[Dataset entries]

########################################

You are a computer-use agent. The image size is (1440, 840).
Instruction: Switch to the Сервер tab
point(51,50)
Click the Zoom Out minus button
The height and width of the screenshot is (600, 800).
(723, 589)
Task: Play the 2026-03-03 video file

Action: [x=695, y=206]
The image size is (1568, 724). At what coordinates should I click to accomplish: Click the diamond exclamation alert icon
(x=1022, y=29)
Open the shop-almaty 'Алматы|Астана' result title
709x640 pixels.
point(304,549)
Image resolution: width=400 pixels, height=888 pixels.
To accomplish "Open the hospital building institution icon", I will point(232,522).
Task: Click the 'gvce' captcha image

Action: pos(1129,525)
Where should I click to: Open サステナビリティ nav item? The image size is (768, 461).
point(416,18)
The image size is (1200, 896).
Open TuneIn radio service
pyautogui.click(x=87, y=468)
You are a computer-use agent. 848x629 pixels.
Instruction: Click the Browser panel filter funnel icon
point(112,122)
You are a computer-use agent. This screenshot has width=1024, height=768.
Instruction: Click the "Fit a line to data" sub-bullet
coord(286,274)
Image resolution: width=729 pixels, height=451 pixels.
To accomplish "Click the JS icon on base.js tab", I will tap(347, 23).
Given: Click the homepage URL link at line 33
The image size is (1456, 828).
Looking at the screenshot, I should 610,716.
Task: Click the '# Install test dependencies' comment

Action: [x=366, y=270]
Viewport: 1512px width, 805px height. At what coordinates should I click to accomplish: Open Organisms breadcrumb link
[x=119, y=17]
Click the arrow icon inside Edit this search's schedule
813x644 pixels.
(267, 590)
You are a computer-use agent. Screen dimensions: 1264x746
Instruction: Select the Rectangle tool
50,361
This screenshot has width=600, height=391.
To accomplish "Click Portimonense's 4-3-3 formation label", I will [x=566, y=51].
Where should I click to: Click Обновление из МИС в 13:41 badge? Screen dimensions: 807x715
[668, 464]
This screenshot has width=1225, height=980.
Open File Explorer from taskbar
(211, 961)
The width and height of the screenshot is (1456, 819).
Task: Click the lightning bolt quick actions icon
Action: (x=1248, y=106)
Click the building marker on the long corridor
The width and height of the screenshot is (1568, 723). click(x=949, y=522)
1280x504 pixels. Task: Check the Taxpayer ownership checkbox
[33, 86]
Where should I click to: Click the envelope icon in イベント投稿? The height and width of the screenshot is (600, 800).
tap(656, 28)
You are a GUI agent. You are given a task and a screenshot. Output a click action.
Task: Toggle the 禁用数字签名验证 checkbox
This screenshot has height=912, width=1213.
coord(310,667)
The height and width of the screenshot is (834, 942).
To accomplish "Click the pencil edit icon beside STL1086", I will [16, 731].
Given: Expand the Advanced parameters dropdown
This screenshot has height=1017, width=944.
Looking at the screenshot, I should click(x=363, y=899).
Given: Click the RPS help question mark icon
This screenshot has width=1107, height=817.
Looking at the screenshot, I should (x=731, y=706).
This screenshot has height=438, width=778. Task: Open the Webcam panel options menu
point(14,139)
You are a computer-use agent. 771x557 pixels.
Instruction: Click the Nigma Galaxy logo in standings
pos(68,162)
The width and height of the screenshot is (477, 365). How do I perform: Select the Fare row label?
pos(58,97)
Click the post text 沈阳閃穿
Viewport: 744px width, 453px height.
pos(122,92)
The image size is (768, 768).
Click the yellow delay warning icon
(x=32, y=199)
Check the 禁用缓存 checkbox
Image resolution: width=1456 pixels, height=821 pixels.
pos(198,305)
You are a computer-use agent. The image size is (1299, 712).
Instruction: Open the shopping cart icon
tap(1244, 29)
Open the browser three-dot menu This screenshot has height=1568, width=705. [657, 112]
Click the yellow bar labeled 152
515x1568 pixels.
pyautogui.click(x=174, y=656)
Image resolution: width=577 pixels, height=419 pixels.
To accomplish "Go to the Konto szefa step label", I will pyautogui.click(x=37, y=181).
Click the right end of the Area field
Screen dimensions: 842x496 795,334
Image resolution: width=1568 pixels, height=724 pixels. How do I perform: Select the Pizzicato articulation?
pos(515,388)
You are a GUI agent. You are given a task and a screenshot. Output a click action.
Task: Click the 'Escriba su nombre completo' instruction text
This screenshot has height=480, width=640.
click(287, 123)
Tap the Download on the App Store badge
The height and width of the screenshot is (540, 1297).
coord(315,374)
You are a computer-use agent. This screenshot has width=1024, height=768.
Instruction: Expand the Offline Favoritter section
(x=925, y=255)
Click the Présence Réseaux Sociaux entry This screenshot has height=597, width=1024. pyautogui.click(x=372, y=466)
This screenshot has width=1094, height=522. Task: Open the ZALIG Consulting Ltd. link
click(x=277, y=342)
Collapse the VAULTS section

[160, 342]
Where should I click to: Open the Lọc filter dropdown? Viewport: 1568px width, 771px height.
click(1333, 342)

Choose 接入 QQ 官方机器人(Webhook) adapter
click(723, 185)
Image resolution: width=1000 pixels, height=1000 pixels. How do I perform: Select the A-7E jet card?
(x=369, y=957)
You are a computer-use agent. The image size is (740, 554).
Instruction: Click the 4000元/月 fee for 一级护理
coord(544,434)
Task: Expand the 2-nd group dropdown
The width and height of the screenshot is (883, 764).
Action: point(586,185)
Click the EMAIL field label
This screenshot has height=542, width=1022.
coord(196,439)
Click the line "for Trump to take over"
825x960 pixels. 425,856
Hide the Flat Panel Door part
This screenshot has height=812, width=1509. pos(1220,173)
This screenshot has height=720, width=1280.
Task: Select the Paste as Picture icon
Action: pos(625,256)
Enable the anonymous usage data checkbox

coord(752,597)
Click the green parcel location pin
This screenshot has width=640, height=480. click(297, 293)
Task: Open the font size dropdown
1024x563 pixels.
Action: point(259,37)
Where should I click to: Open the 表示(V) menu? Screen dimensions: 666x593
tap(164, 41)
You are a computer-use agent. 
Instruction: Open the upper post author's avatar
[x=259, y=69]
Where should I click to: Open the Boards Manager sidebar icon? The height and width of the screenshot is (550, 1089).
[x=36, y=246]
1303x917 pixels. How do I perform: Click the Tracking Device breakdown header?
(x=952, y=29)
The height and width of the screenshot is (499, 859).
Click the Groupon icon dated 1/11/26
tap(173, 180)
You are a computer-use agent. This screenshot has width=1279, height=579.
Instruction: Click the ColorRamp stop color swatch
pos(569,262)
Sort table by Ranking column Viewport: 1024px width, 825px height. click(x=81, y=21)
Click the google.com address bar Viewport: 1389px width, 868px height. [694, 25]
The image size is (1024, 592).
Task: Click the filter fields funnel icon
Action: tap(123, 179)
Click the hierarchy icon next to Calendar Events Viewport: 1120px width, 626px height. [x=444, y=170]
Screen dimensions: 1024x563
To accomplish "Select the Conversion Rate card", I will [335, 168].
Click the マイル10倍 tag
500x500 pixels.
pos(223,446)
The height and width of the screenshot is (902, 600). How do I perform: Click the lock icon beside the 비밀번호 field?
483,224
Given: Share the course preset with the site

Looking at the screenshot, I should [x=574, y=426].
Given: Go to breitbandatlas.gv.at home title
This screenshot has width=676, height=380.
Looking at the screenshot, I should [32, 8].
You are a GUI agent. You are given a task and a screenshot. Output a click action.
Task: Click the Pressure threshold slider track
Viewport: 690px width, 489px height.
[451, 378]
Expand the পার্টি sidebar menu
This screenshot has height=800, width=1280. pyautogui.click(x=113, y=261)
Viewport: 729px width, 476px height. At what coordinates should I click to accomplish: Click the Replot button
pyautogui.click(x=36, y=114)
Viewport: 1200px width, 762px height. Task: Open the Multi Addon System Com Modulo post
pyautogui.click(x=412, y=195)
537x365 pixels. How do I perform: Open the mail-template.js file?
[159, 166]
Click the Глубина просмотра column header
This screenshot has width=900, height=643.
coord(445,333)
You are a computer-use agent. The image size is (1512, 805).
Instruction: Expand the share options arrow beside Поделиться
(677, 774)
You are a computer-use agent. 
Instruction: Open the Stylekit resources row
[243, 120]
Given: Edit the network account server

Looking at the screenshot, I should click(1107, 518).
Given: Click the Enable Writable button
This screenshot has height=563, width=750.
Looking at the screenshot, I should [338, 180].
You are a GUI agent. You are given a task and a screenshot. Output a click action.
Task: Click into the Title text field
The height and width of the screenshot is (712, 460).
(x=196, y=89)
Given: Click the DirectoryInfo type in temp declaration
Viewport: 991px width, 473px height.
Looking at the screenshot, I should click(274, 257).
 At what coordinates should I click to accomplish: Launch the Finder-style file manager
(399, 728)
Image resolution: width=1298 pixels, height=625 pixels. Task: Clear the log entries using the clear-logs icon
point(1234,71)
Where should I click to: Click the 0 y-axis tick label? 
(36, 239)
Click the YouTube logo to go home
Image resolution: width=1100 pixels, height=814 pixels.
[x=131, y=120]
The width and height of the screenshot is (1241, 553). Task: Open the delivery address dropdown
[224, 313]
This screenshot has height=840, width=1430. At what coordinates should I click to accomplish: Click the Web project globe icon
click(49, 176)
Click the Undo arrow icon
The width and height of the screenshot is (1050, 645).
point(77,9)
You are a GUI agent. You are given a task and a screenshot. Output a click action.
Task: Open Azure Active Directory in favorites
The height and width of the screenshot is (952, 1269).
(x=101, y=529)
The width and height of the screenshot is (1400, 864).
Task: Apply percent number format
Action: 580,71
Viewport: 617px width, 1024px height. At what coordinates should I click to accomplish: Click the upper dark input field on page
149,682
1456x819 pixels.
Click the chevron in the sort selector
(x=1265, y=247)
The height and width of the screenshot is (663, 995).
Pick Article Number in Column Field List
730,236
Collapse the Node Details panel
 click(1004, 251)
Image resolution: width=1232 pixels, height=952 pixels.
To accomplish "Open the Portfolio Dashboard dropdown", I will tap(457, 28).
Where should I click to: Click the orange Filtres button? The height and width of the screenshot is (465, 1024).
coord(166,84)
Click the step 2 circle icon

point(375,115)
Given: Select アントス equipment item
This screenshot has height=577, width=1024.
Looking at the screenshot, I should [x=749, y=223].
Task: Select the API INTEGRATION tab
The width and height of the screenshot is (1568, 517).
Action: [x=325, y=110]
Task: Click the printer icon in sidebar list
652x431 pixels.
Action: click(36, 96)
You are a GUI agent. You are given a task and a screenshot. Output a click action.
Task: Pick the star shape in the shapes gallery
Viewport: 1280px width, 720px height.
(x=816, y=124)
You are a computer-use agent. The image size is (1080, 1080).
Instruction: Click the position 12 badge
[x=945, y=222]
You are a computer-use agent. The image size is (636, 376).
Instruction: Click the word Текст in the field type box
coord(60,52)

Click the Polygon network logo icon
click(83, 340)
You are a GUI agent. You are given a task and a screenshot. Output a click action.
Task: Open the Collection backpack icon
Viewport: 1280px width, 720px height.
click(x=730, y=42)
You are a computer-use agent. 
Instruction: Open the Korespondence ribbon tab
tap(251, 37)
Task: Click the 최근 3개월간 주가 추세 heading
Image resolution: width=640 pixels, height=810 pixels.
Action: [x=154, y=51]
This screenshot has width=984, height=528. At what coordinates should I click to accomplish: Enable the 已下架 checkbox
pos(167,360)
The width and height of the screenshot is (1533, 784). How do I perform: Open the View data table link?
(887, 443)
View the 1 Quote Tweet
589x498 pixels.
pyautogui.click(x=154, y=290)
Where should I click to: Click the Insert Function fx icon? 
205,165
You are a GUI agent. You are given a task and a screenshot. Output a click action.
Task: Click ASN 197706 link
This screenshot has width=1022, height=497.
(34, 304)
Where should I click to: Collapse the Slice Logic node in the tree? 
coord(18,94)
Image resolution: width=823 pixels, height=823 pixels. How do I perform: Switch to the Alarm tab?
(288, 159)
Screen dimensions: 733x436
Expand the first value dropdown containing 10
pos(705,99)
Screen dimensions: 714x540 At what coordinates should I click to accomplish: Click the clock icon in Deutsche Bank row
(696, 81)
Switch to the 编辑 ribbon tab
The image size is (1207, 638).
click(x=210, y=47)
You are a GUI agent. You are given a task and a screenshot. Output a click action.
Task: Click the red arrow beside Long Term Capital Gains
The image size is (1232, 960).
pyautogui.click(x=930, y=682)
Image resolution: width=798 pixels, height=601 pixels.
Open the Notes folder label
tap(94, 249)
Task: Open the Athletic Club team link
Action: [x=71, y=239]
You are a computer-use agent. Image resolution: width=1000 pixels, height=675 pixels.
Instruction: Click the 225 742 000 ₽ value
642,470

########################################

WORK REQUEST:
Reproduce only the lines above spanning from the line containing "Instruction: Expand the Offline" through the line containing "Click the Présence", word for word.

RESPONSE FOR THIS EXERCISE:
Instruction: Expand the Offline Favoritter section
(x=925, y=255)
Click the Présence Réseaux Sociaux entry This screenshot has height=597, width=1024. pyautogui.click(x=372, y=466)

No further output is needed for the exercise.